Aim:
Convert every line of the rows below into a Markdown table with two columns, Num and Line, numbering the lines in order and skipping blank ones.
────
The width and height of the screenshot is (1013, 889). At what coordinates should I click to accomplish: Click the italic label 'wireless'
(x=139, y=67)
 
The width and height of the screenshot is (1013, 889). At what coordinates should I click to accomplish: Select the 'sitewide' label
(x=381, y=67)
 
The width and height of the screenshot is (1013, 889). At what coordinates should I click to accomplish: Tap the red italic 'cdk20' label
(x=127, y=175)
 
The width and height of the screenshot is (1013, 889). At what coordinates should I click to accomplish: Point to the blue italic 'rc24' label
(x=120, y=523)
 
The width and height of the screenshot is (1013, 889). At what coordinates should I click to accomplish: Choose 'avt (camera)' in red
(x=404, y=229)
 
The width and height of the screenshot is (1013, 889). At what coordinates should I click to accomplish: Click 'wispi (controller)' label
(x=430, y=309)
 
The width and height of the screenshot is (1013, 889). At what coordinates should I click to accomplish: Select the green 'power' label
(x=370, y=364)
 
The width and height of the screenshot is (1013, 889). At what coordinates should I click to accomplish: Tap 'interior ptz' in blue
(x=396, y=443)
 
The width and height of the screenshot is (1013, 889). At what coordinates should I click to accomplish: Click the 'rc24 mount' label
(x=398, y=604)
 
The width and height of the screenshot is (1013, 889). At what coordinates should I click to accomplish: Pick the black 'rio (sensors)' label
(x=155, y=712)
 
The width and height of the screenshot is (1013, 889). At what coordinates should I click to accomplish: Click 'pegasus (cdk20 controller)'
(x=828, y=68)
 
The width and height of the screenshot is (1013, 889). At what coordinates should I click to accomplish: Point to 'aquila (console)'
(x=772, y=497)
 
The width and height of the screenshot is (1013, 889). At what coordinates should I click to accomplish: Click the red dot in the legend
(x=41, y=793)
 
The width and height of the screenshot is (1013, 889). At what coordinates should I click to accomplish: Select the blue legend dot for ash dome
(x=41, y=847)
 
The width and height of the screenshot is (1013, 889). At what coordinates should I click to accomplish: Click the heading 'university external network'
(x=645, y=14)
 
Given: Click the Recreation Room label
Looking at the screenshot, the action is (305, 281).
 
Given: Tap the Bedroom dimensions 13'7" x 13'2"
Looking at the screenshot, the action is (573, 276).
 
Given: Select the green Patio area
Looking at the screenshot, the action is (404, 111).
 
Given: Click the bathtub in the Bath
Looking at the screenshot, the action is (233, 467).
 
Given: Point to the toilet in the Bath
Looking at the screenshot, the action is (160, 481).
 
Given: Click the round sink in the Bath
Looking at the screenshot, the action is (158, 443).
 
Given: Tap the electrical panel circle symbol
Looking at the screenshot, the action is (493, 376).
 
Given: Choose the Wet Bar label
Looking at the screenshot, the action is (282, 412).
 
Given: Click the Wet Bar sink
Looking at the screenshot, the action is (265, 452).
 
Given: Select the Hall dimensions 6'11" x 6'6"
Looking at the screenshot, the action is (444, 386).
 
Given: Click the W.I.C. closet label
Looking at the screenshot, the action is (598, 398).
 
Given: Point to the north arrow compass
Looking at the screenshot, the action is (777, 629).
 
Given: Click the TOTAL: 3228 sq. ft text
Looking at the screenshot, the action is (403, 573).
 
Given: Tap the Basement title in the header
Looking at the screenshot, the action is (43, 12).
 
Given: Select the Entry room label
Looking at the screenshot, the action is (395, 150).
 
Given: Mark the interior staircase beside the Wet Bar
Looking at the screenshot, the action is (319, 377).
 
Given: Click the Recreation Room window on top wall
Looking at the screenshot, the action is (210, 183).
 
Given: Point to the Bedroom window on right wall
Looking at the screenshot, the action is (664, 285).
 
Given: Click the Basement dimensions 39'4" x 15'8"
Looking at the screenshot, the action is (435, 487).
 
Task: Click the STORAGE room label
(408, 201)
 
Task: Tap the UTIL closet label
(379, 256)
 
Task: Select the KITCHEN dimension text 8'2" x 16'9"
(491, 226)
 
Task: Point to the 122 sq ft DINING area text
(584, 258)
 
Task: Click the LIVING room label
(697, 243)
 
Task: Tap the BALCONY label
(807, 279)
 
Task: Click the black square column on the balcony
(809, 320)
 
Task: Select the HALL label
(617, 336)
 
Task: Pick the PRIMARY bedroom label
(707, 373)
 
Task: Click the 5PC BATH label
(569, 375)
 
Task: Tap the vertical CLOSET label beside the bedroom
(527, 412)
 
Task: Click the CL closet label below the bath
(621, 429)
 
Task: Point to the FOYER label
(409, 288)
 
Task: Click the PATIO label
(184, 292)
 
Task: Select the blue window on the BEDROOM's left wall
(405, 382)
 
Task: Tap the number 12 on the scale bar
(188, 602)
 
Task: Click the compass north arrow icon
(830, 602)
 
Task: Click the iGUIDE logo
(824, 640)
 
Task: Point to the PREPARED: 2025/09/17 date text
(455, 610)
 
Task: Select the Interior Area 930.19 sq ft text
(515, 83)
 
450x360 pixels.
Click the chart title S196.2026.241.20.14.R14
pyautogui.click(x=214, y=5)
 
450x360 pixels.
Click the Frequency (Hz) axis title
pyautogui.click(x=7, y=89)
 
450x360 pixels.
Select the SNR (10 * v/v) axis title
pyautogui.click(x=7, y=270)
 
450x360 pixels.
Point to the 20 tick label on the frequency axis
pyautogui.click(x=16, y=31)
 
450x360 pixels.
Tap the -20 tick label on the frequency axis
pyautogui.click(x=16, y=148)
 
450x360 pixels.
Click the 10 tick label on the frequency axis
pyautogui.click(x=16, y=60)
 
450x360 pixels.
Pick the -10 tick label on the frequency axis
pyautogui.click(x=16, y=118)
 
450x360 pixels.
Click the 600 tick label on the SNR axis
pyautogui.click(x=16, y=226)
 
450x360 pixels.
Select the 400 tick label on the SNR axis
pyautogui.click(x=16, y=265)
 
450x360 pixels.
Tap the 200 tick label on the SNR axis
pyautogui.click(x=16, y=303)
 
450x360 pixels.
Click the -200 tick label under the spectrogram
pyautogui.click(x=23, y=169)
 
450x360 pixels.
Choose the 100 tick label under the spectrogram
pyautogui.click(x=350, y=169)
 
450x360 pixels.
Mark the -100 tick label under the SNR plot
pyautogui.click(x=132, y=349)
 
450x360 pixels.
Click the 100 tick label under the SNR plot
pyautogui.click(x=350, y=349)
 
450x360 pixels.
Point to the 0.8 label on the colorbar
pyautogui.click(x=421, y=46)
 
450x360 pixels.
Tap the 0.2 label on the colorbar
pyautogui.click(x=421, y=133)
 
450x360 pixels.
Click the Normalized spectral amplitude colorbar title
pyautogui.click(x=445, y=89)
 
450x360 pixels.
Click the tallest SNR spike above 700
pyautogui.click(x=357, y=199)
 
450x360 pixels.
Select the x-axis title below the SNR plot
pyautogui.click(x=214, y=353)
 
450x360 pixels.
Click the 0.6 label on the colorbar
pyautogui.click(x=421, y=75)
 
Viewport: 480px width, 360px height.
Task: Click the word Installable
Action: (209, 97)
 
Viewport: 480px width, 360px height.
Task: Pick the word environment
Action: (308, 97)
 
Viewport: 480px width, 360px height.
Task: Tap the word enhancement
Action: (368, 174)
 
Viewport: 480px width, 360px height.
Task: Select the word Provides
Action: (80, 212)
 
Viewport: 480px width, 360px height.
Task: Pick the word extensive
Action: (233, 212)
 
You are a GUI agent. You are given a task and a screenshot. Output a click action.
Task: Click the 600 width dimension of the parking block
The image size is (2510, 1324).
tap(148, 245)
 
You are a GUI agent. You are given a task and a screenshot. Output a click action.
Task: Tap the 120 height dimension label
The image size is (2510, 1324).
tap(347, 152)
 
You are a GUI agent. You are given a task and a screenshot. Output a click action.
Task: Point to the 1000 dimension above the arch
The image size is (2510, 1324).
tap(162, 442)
────
Finished answer:
| Num | Line |
|---|---|
| 1 | The width and height of the screenshot is (1013, 889). At what coordinates should I click to accomplish: Click the italic label 'wireless' |
| 2 | (x=139, y=67) |
| 3 | The width and height of the screenshot is (1013, 889). At what coordinates should I click to accomplish: Select the 'sitewide' label |
| 4 | (x=381, y=67) |
| 5 | The width and height of the screenshot is (1013, 889). At what coordinates should I click to accomplish: Tap the red italic 'cdk20' label |
| 6 | (x=127, y=175) |
| 7 | The width and height of the screenshot is (1013, 889). At what coordinates should I click to accomplish: Point to the blue italic 'rc24' label |
| 8 | (x=120, y=523) |
| 9 | The width and height of the screenshot is (1013, 889). At what coordinates should I click to accomplish: Choose 'avt (camera)' in red |
| 10 | (x=404, y=229) |
| 11 | The width and height of the screenshot is (1013, 889). At what coordinates should I click to accomplish: Click 'wispi (controller)' label |
| 12 | (x=430, y=309) |
| 13 | The width and height of the screenshot is (1013, 889). At what coordinates should I click to accomplish: Select the green 'power' label |
| 14 | (x=370, y=364) |
| 15 | The width and height of the screenshot is (1013, 889). At what coordinates should I click to accomplish: Tap 'interior ptz' in blue |
| 16 | (x=396, y=443) |
| 17 | The width and height of the screenshot is (1013, 889). At what coordinates should I click to accomplish: Click the 'rc24 mount' label |
| 18 | (x=398, y=604) |
| 19 | The width and height of the screenshot is (1013, 889). At what coordinates should I click to accomplish: Pick the black 'rio (sensors)' label |
| 20 | (x=155, y=712) |
| 21 | The width and height of the screenshot is (1013, 889). At what coordinates should I click to accomplish: Click 'pegasus (cdk20 controller)' |
| 22 | (x=828, y=68) |
| 23 | The width and height of the screenshot is (1013, 889). At what coordinates should I click to accomplish: Point to 'aquila (console)' |
| 24 | (x=772, y=497) |
| 25 | The width and height of the screenshot is (1013, 889). At what coordinates should I click to accomplish: Click the red dot in the legend |
| 26 | (x=41, y=793) |
| 27 | The width and height of the screenshot is (1013, 889). At what coordinates should I click to accomplish: Select the blue legend dot for ash dome |
| 28 | (x=41, y=847) |
| 29 | The width and height of the screenshot is (1013, 889). At what coordinates should I click to accomplish: Click the heading 'university external network' |
| 30 | (x=645, y=14) |
| 31 | Given: Click the Recreation Room label |
| 32 | Looking at the screenshot, the action is (305, 281). |
| 33 | Given: Tap the Bedroom dimensions 13'7" x 13'2" |
| 34 | Looking at the screenshot, the action is (573, 276). |
| 35 | Given: Select the green Patio area |
| 36 | Looking at the screenshot, the action is (404, 111). |
| 37 | Given: Click the bathtub in the Bath |
| 38 | Looking at the screenshot, the action is (233, 467). |
| 39 | Given: Point to the toilet in the Bath |
| 40 | Looking at the screenshot, the action is (160, 481). |
| 41 | Given: Click the round sink in the Bath |
| 42 | Looking at the screenshot, the action is (158, 443). |
| 43 | Given: Tap the electrical panel circle symbol |
| 44 | Looking at the screenshot, the action is (493, 376). |
| 45 | Given: Choose the Wet Bar label |
| 46 | Looking at the screenshot, the action is (282, 412). |
| 47 | Given: Click the Wet Bar sink |
| 48 | Looking at the screenshot, the action is (265, 452). |
| 49 | Given: Select the Hall dimensions 6'11" x 6'6" |
| 50 | Looking at the screenshot, the action is (444, 386). |
| 51 | Given: Click the W.I.C. closet label |
| 52 | Looking at the screenshot, the action is (598, 398). |
| 53 | Given: Point to the north arrow compass |
| 54 | Looking at the screenshot, the action is (777, 629). |
| 55 | Given: Click the TOTAL: 3228 sq. ft text |
| 56 | Looking at the screenshot, the action is (403, 573). |
| 57 | Given: Tap the Basement title in the header |
| 58 | Looking at the screenshot, the action is (43, 12). |
| 59 | Given: Select the Entry room label |
| 60 | Looking at the screenshot, the action is (395, 150). |
| 61 | Given: Mark the interior staircase beside the Wet Bar |
| 62 | Looking at the screenshot, the action is (319, 377). |
| 63 | Given: Click the Recreation Room window on top wall |
| 64 | Looking at the screenshot, the action is (210, 183). |
| 65 | Given: Point to the Bedroom window on right wall |
| 66 | Looking at the screenshot, the action is (664, 285). |
| 67 | Given: Click the Basement dimensions 39'4" x 15'8" |
| 68 | Looking at the screenshot, the action is (435, 487). |
| 69 | Task: Click the STORAGE room label |
| 70 | (408, 201) |
| 71 | Task: Tap the UTIL closet label |
| 72 | (379, 256) |
| 73 | Task: Select the KITCHEN dimension text 8'2" x 16'9" |
| 74 | (491, 226) |
| 75 | Task: Point to the 122 sq ft DINING area text |
| 76 | (584, 258) |
| 77 | Task: Click the LIVING room label |
| 78 | (697, 243) |
| 79 | Task: Tap the BALCONY label |
| 80 | (807, 279) |
| 81 | Task: Click the black square column on the balcony |
| 82 | (809, 320) |
| 83 | Task: Select the HALL label |
| 84 | (617, 336) |
| 85 | Task: Pick the PRIMARY bedroom label |
| 86 | (707, 373) |
| 87 | Task: Click the 5PC BATH label |
| 88 | (569, 375) |
| 89 | Task: Tap the vertical CLOSET label beside the bedroom |
| 90 | (527, 412) |
| 91 | Task: Click the CL closet label below the bath |
| 92 | (621, 429) |
| 93 | Task: Point to the FOYER label |
| 94 | (409, 288) |
| 95 | Task: Click the PATIO label |
| 96 | (184, 292) |
| 97 | Task: Select the blue window on the BEDROOM's left wall |
| 98 | (405, 382) |
| 99 | Task: Tap the number 12 on the scale bar |
| 100 | (188, 602) |
| 101 | Task: Click the compass north arrow icon |
| 102 | (830, 602) |
| 103 | Task: Click the iGUIDE logo |
| 104 | (824, 640) |
| 105 | Task: Point to the PREPARED: 2025/09/17 date text |
| 106 | (455, 610) |
| 107 | Task: Select the Interior Area 930.19 sq ft text |
| 108 | (515, 83) |
| 109 | 450x360 pixels. |
| 110 | Click the chart title S196.2026.241.20.14.R14 |
| 111 | pyautogui.click(x=214, y=5) |
| 112 | 450x360 pixels. |
| 113 | Click the Frequency (Hz) axis title |
| 114 | pyautogui.click(x=7, y=89) |
| 115 | 450x360 pixels. |
| 116 | Select the SNR (10 * v/v) axis title |
| 117 | pyautogui.click(x=7, y=270) |
| 118 | 450x360 pixels. |
| 119 | Point to the 20 tick label on the frequency axis |
| 120 | pyautogui.click(x=16, y=31) |
| 121 | 450x360 pixels. |
| 122 | Tap the -20 tick label on the frequency axis |
| 123 | pyautogui.click(x=16, y=148) |
| 124 | 450x360 pixels. |
| 125 | Click the 10 tick label on the frequency axis |
| 126 | pyautogui.click(x=16, y=60) |
| 127 | 450x360 pixels. |
| 128 | Pick the -10 tick label on the frequency axis |
| 129 | pyautogui.click(x=16, y=118) |
| 130 | 450x360 pixels. |
| 131 | Click the 600 tick label on the SNR axis |
| 132 | pyautogui.click(x=16, y=226) |
| 133 | 450x360 pixels. |
| 134 | Select the 400 tick label on the SNR axis |
| 135 | pyautogui.click(x=16, y=265) |
| 136 | 450x360 pixels. |
| 137 | Tap the 200 tick label on the SNR axis |
| 138 | pyautogui.click(x=16, y=303) |
| 139 | 450x360 pixels. |
| 140 | Click the -200 tick label under the spectrogram |
| 141 | pyautogui.click(x=23, y=169) |
| 142 | 450x360 pixels. |
| 143 | Choose the 100 tick label under the spectrogram |
| 144 | pyautogui.click(x=350, y=169) |
| 145 | 450x360 pixels. |
| 146 | Mark the -100 tick label under the SNR plot |
| 147 | pyautogui.click(x=132, y=349) |
| 148 | 450x360 pixels. |
| 149 | Click the 100 tick label under the SNR plot |
| 150 | pyautogui.click(x=350, y=349) |
| 151 | 450x360 pixels. |
| 152 | Point to the 0.8 label on the colorbar |
| 153 | pyautogui.click(x=421, y=46) |
| 154 | 450x360 pixels. |
| 155 | Tap the 0.2 label on the colorbar |
| 156 | pyautogui.click(x=421, y=133) |
| 157 | 450x360 pixels. |
| 158 | Click the Normalized spectral amplitude colorbar title |
| 159 | pyautogui.click(x=445, y=89) |
| 160 | 450x360 pixels. |
| 161 | Click the tallest SNR spike above 700 |
| 162 | pyautogui.click(x=357, y=199) |
| 163 | 450x360 pixels. |
| 164 | Select the x-axis title below the SNR plot |
| 165 | pyautogui.click(x=214, y=353) |
| 166 | 450x360 pixels. |
| 167 | Click the 0.6 label on the colorbar |
| 168 | pyautogui.click(x=421, y=75) |
| 169 | Viewport: 480px width, 360px height. |
| 170 | Task: Click the word Installable |
| 171 | Action: (209, 97) |
| 172 | Viewport: 480px width, 360px height. |
| 173 | Task: Pick the word environment |
| 174 | Action: (308, 97) |
| 175 | Viewport: 480px width, 360px height. |
| 176 | Task: Tap the word enhancement |
| 177 | Action: (368, 174) |
| 178 | Viewport: 480px width, 360px height. |
| 179 | Task: Select the word Provides |
| 180 | Action: (80, 212) |
| 181 | Viewport: 480px width, 360px height. |
| 182 | Task: Pick the word extensive |
| 183 | Action: (233, 212) |
| 184 | You are a GUI agent. You are given a task and a screenshot. Output a click action. |
| 185 | Task: Click the 600 width dimension of the parking block |
| 186 | The image size is (2510, 1324). |
| 187 | tap(148, 245) |
| 188 | You are a GUI agent. You are given a task and a screenshot. Output a click action. |
| 189 | Task: Tap the 120 height dimension label |
| 190 | The image size is (2510, 1324). |
| 191 | tap(347, 152) |
| 192 | You are a GUI agent. You are given a task and a screenshot. Output a click action. |
| 193 | Task: Point to the 1000 dimension above the arch |
| 194 | The image size is (2510, 1324). |
| 195 | tap(162, 442) |